In 1996, Aye was studying at Dagon University in Yangon when she took part in a protest and was subsequently arrested. She was then imprisoned for seven years in Tharyarwaddy Prison.

==Saffron Revolution and third arrest==
Following her 2003 release, she became involved with the pro-democracy 88 Generation Students Group. When rising fuel and commodity prices led to widespread unrest in Yangon in August 2007, the 8888 Generation Students Group played a major role in organizing protests. The largest of these rallies drew over one hundred thousand protesters, most notably a number of Buddhist monks, giving the uprising the popular nickname "The Saffron Revolution" for the color of their robes. The New York Times described Aye as "prominent in photographs and videos of the first small demonstrations", noting that she appeared in the shots "with her fist raised".

Following a government crackdown on protestors, members of the 88 Generation Students Group were swiftly arrested.
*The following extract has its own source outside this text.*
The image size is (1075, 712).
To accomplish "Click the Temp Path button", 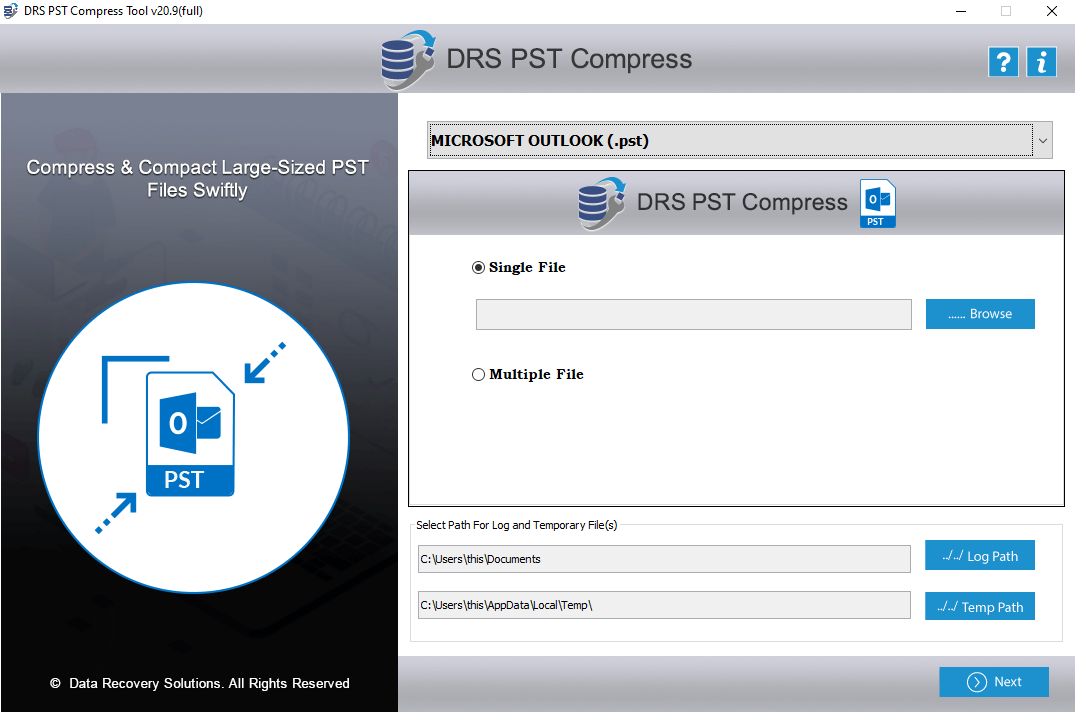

On 22 August, the day after several 88 Generation leaders had been arrested, Aye led a protest march and then went into hiding. She was arrested herself on 13 October 2007 at a rubber plantation where she was hiding with fellow leaders Aung Thu, Htay Kywe, Zaw Htet Ko Ko and Hein Htet.

==Trial and imprisonment==
Leading up to her trial, Aye was detained with other activists at Insein Prison. On 11 November 2008, she and other 88 Generation members were convicted of four counts of "illegally using electronic media" and one count of "forming an illegal organization", for a total sentence of 65 years in prison apiece. Aye reportedly shouted in response to the judge, "We will never be frightened!"

Amnesty International named her a prisoner of conscience and called on multiple occasions for her release. Human Rights Watch called for the 2007 protesters to be exonerated and freed, as did Front Line.

Aye's health was said to be deteriorating as a result of her imprisonment. In 2008, an NLD spokesperson alleged that prison authorities were refusing her proper treatment for her heart condition. Her husband stated that she also suffers from spondylosis and arthritis.

==Release==
Aye was released on 13 January 2012 as part of a mass presidential pardon of political prisoners.

==Personal life==
Aye married Hla Moe in 1990 and has three children with him. Hla Moe works in a car repair shop and in 2009 told Irrawaddy magazine that he was allowed one twenty-minute prison visit with his wife per month.

==Death==
Aye died in a car accident on 13 August 2018, near Kyaunggon, at the age of 47.